Fontainhas also points out that UK citizens could now consider the Golden Visa program that provides a residence permit in Portugal, and access to the Schengen area, for investors in different areas such as real estate.
“It is important to note that the Portuguese Government has just enacted changes to the golden visa program that will come into force on 1 January 2022. As of that date, only investments in housing real estate located in defined locations, all outside the urban centres of Lisbon and Porto, will qualify. Investments in real estate for other purposes, such as touristic apartments, remain eligible regardless of location,” he highlights.
Covid: A lasting impact?
And will COVID-19 have a lasting effect, either positive or negative, on the concept or design or adaptation of residential tourism developments and projects in the future?
Fontainhas says that resorts in Portugal will continue to be at the forefront of what is best done worldwide in architecture and engineering.
“The demands brought on by the pandemic coincide with what life at a resort already implies: more expansive areas, balconies and gardens, sparsely populated areas, proximity to health, education and leisure services, energy efficiency, security, and investment protection.”
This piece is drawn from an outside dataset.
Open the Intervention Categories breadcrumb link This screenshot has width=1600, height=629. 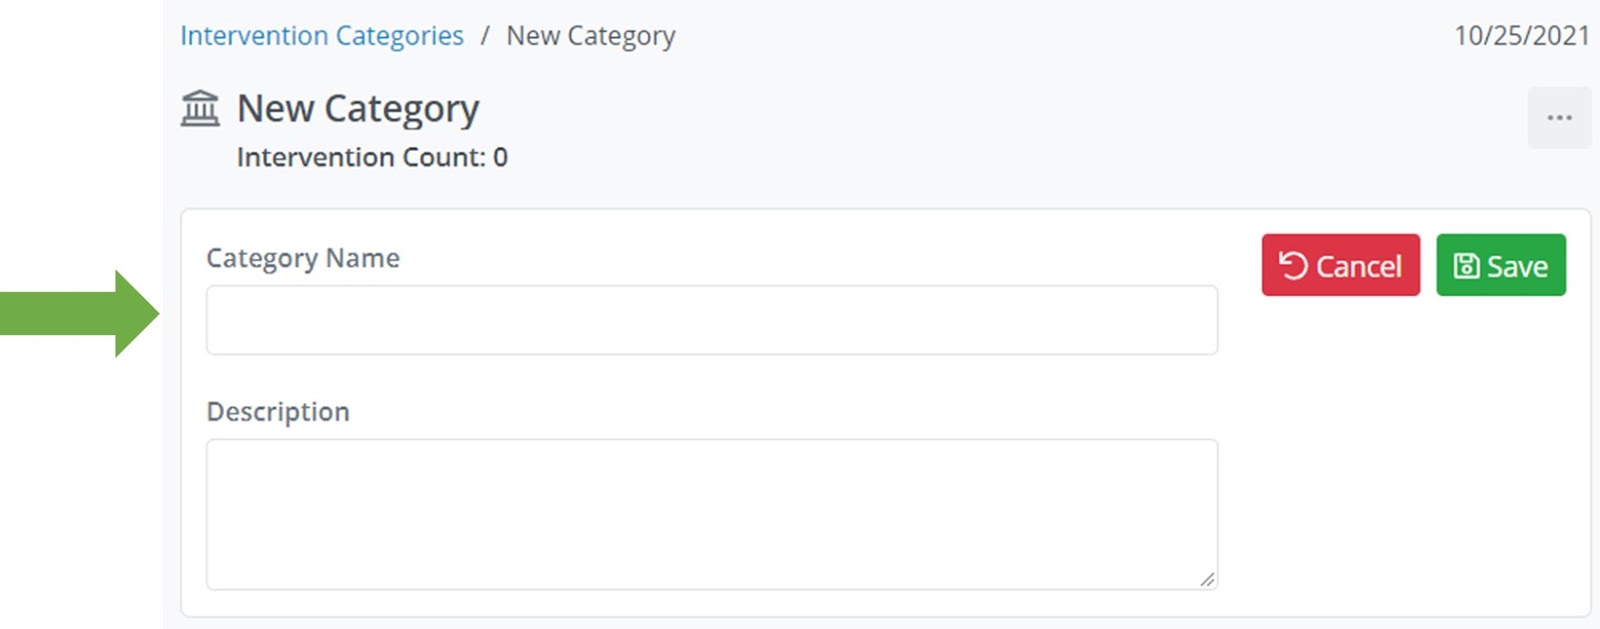point(321,36)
They are also fitted with the latest telecommunications technology and high-speed internet which are standard in every home.
And while the situation is still difficult in Portugal, the APR managing director is in no doubt that Portugal will recover from the current situation.
“Vaccination in Portugal and other countries and adopting long-term measures to prevent new variants and new epidemics will increase people’s and governments’ confidence levels. The question is when, or how fast, such confidence will grow,” says Fontainhas.
However, he insists the Government must support companies so that they can remain ready for the recovery. Fontainhas gives the example of measures like the simplified layoff and says that without it, critical companies for the recovery of the economy, such as those in tourism and tourism real estate, might have been unable to continue and contribute to the economy.
But more, he says, is needed, despite the country’s high indebtedness.
“Credit guarantee measures are becoming anachronistic as companies’ capacity to take on more debt runs out. The emphasis should be more on the continuity of efforts to preserve jobs, capitalise companies, moratoriums and tax exemptions. And, of course, support for massive communication campaigns with the international markets where our customers are.”
And while the traditional overseas markets for Portugal’s residential resorts such as the UK, Ireland, France and Germany will continue to attract the lion’s share of investors, the APR’s members have investors from 28 countries. The association is targeting markets such as Switzerland, South Africa, Brazil, Canada, US and Sweden.
Stronger than before
Despite a bleak national economic landscape now, Fontainhas is confident that the Portuguese residential resorts sector is in a much stronger position than it was 10 years ago when the last economic crisis hit during the Great Recession and Sovereign Debt Crisis.
“Without a doubt, the sector is financially stronger than ten years ago. Companies are capitalised, and projects are in healthy demand and are sustainable. That’s what has enabled them to resist this crisis and allows them to be ready for any recovery that comes,” Fontainhas concludes.